Les 14 et 15 octobre 2018

Salon professionnel de l’horlogerie, bijouterie, joaillerie et orfèvrerie

Palais des congrès d’Arcachon

eclador.fr

+ de 50 exposants.

Pour en savoir plus sur les marques présentes à Eclad’Or, cliquez ici.

Patrick Papillon, fondateur des salons ECLADOR, s’est livré au jeu de  l’auto interview.

Qu’apportez-vous de plus ou de nouveau ?
J’ai toujours été convaincu, et je le suis toujours sur le fait que les salons ont une vraie raison d’être comme « média de communication », au même titre que la presse, la radio, la TV…. ou aujourd’hui le web et les réseaux sociaux.

Alors pourquoi ce déclin des salons qui semble inévitable ?

Comme vous, je me suis posé la même question : avons-nous péché par excès d’orgueil ? Plus prosaïquement, je pense que nous avons fait des salons de « TROP » : TROP chers, TROP grands, TROP loin et TROP longs ! Les salons « ancienne génération » étaient devenus de véritables « dinosaures » qui avaient perdu de vue l’intérêt des exposants et des visiteurs. Et j’invite ceux qui existent encore à se « réinventer », s’ils ne veulent pas disparaître.

Sans le savoir vous avez inventé le « UBER SALON » avant l’heure !

C’est peut-être cela sentir « l’air » de son temps. A partir des années 2010, un vent mauvais a soufflé sur la profession : hausse des cours du dollar et par répercussion de l’or et du diamant, la poussée des marques au détriment des marges, l’arrivée des produits factices…. Tous ces facteurs cumulés ont conduit les annonceurs à faire des coupes franches dans leur budget communication. Et les salons qui avaient des retours sur investissement de plus en plus faibles ont été les premiers sacrifiés : d’abord on coupe, puis on efface la ligne de crédit.

Une fois de plus le problème serait qu’une histoire d’argent ?
Le facteur économique est effectivement très important, mais ce n’est pas le seul. Bien avant l’engouement pour l’internet et les réseaux sociaux, les salons ont peu à peu perdu de vue l’aspect Humain, alors que c’est la raison même du salon. Un espace-temps unique, où fabricants et clients peuvent se retrouver et échanger autour du produit, de sa fabrication à sa commercialisation.

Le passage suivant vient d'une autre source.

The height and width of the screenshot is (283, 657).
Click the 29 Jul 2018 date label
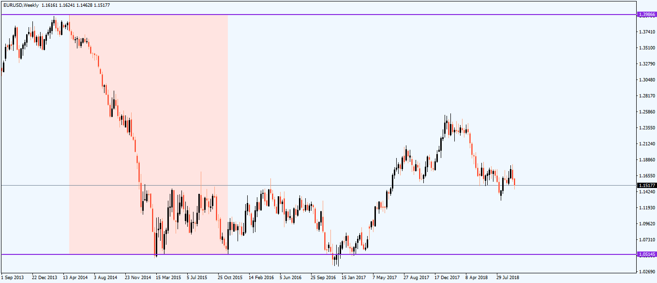508,278
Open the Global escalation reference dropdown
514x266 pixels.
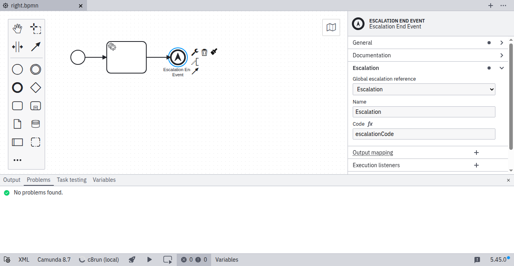coord(423,89)
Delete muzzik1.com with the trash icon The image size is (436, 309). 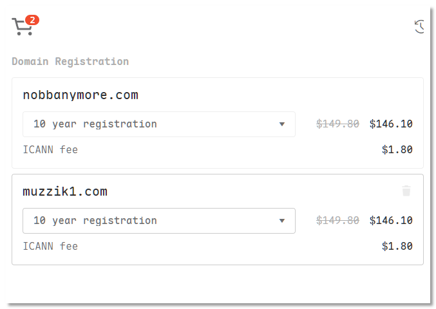point(406,191)
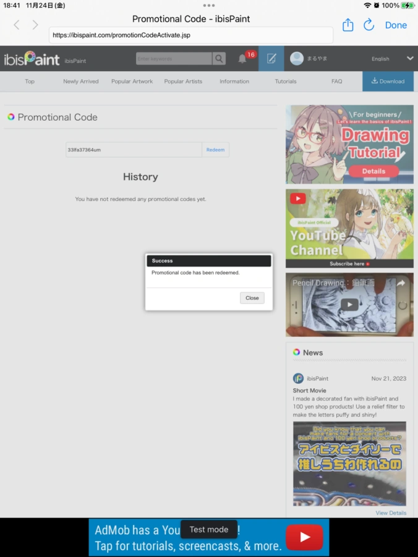Open notifications bell with 16 badge
The image size is (418, 557).
click(x=242, y=59)
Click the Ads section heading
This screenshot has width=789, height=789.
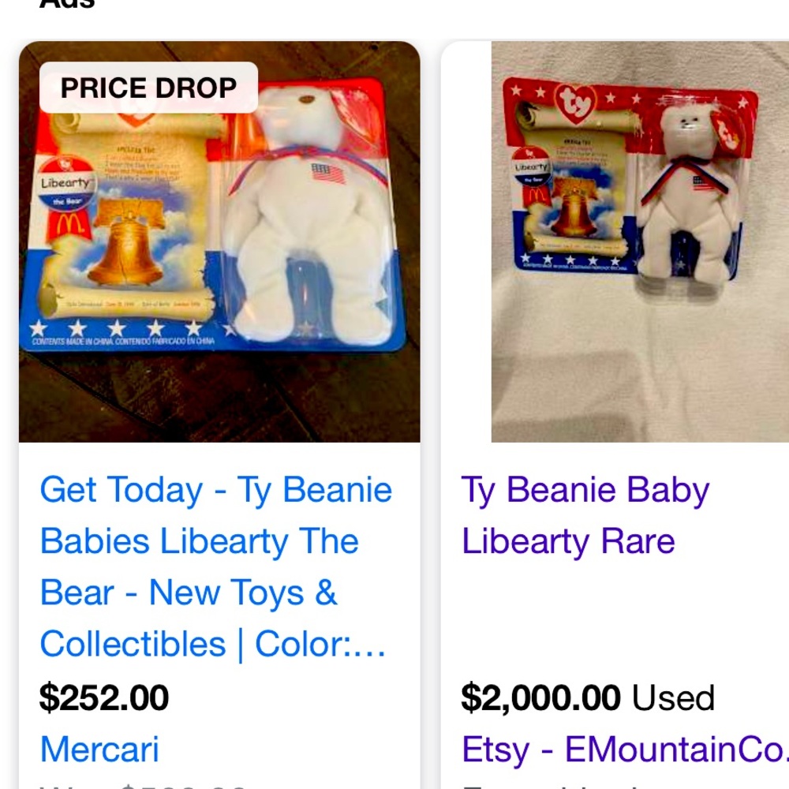(x=61, y=4)
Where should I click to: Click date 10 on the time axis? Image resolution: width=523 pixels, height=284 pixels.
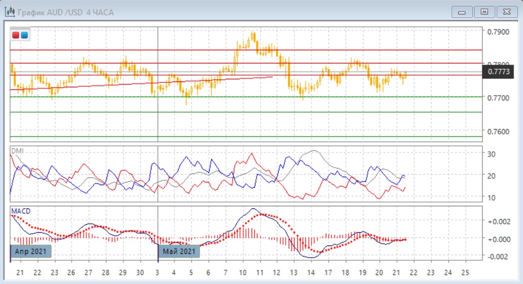click(x=243, y=273)
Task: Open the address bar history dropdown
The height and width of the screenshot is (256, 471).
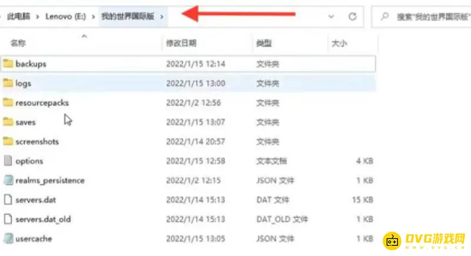Action: click(331, 17)
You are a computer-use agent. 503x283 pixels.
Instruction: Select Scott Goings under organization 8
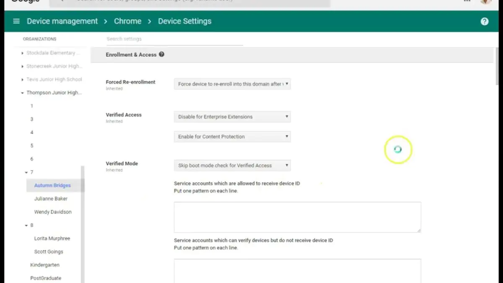[49, 251]
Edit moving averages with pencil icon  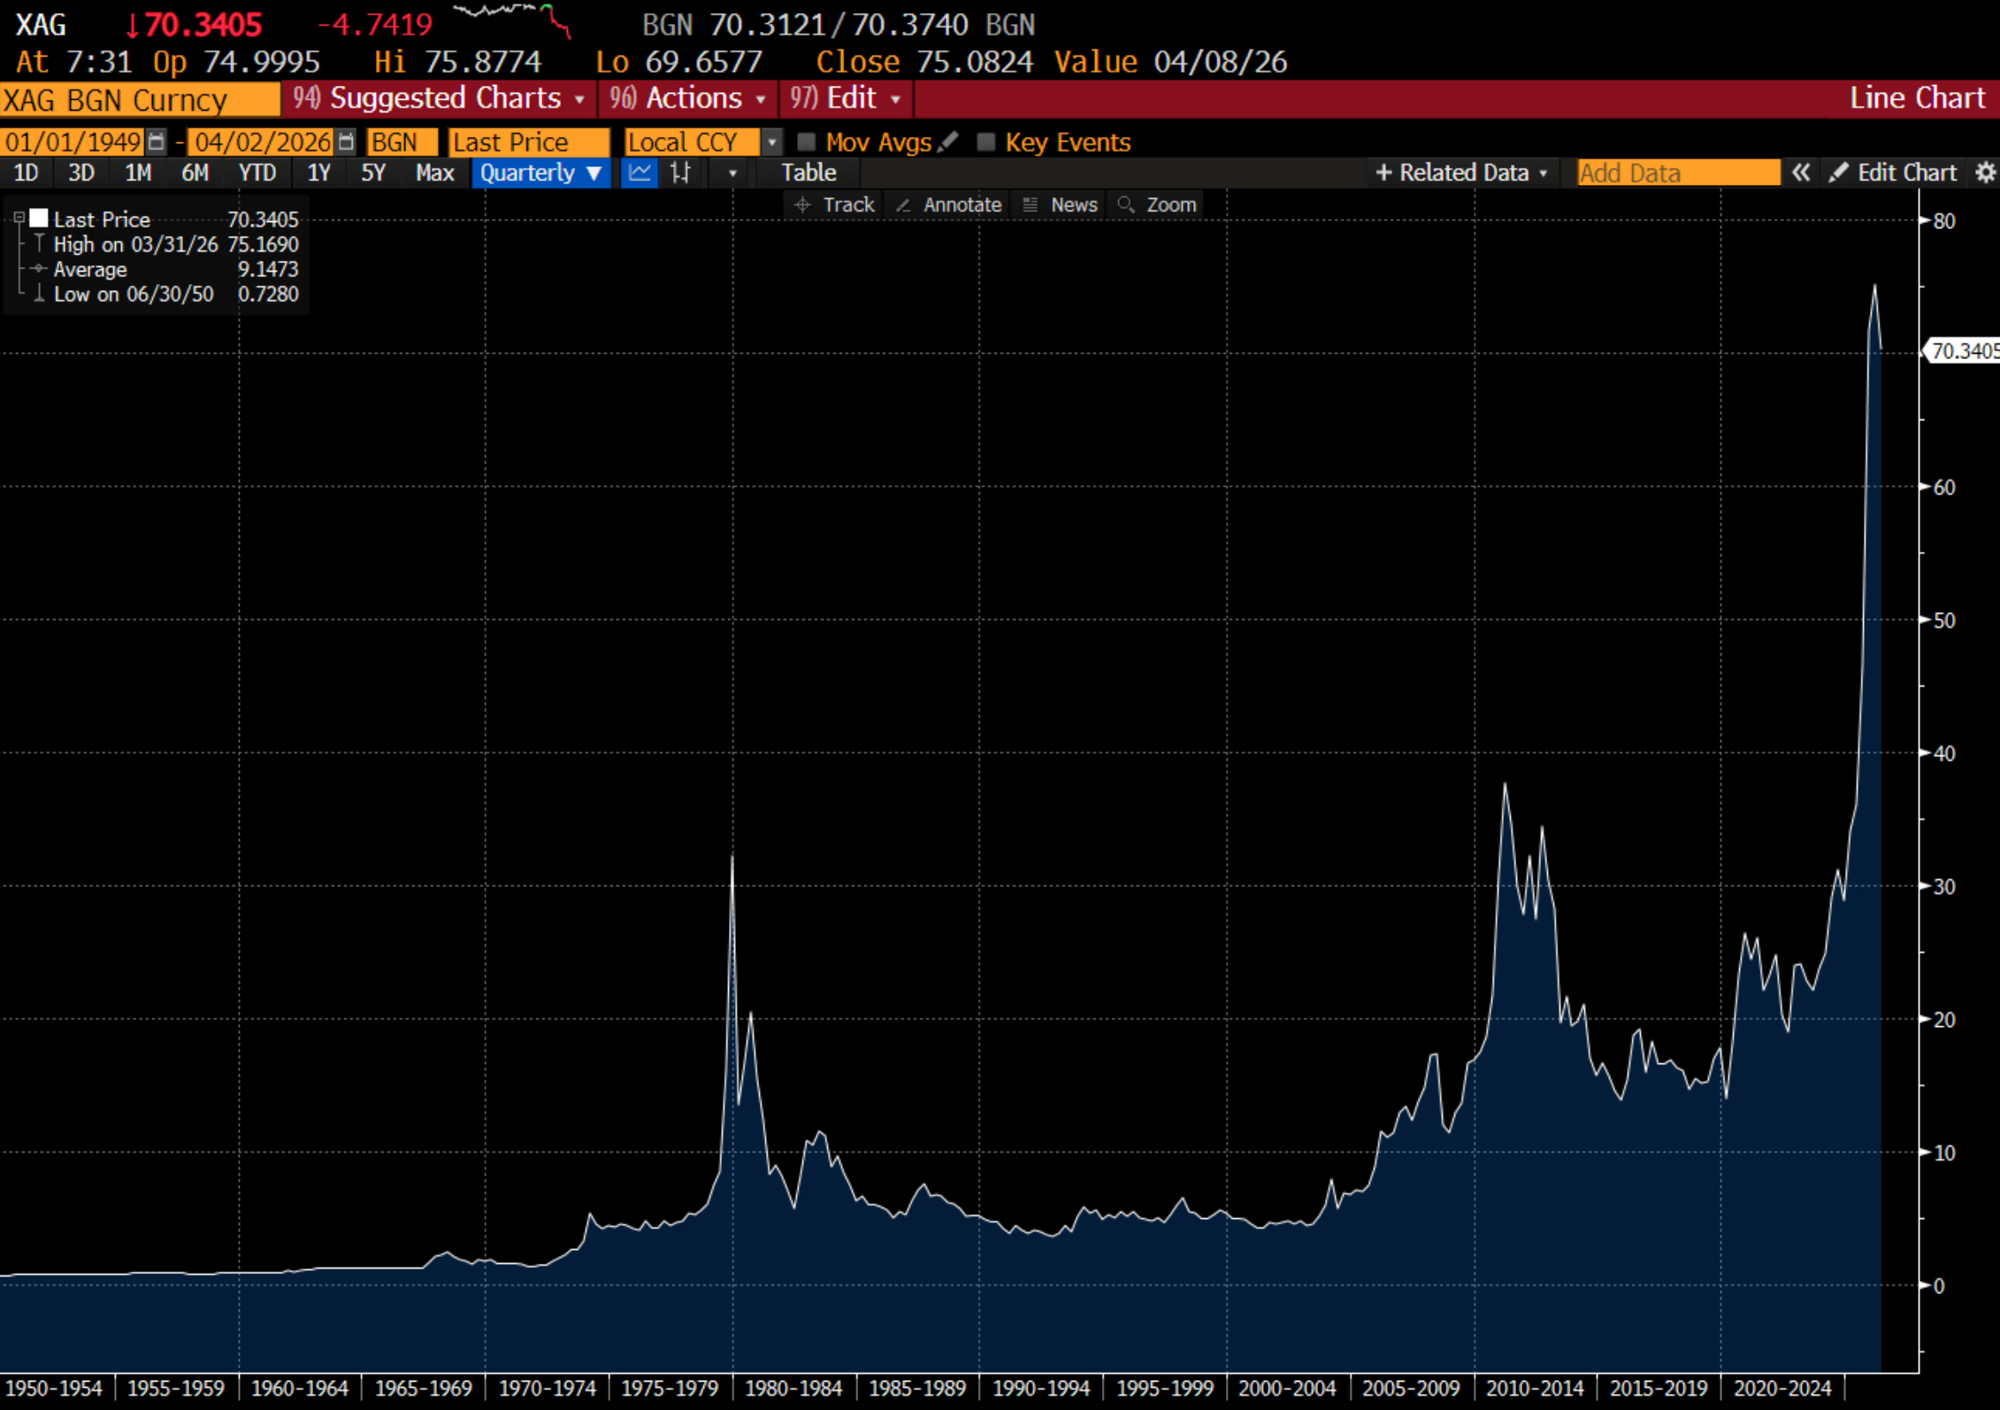[949, 142]
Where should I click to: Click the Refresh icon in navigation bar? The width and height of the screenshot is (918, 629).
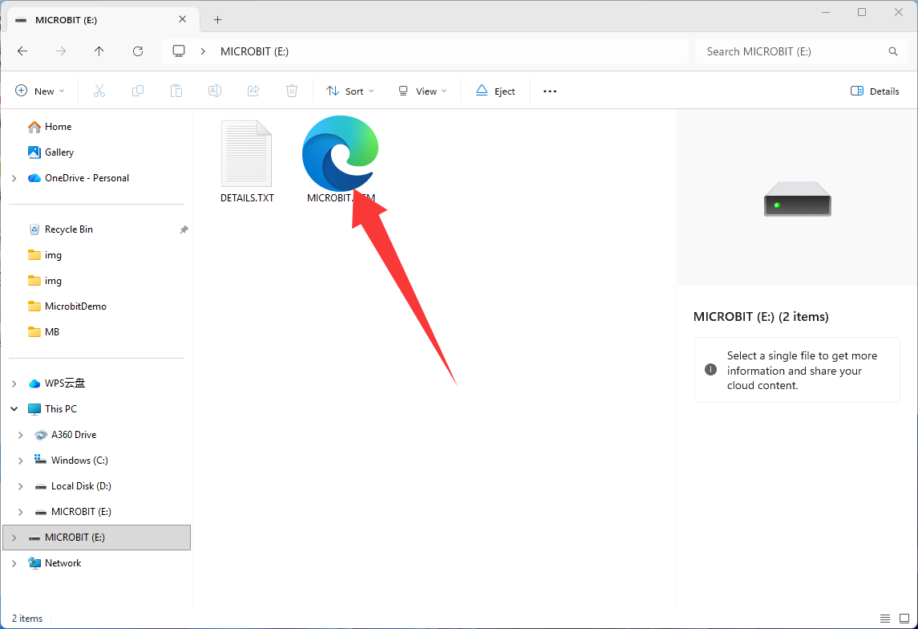(x=138, y=51)
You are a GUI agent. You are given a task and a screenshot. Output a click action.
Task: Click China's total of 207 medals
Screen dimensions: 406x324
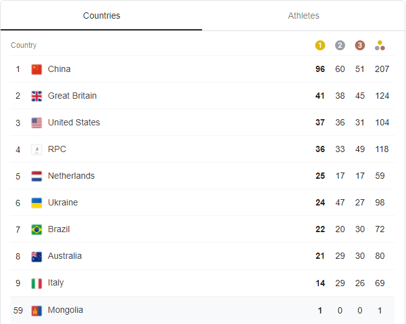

L’arrivée d’Internet et des réseaux sociaux ne va pas arranger les choses !
Au contraire, dans un univers commercial froid et de plus en plus déshumanisé, où l’on communique que par smartphones ou ordinateurs interposés, le salon « physique » est devenu le seul « outil de communication » qui créé du lien véritable : mettre un nom sur un visage, échanger une poignée de mains, pendre un verre, disserter sur ses expériences personnelles etc. A votre avis, pourquoi le succès des petits marchés dans nos centres-villes : ce besoin plus que jamais de contact physique, de proximité !

Quel est le secret de la réussite d’ECLADOR ?
Il n’y a pas vraiment de secret, mais une bonne dose de bon sens, des collaborateurs motivés et une gestion rigoureuse pour proposer à nos clients une prestation originale, de qualité au plus juste prix. Le tout « propulsé » par une communication multicanaux de plus en plus élaborée : Print, Presse Pro, site internet, Newsletter, réseaux sociaux, etc. Et surtout, la volonté de toute l’équipe de toujours faire mieux que la fois précédente.

Comment voyez-vous l’avenir d’ECLADOR ?
Rester fidèle à la règle des 6 P que nous nous sommes imposés : des salons dans de Petites salles, avec de Petites structures, un Petit format (3 jours max.), dans des villes de Province le tout pour un Petit prix et faire venir le Plus de professionnels possible ! Mon ambition pour les salons Eclador : grandir sans grossir.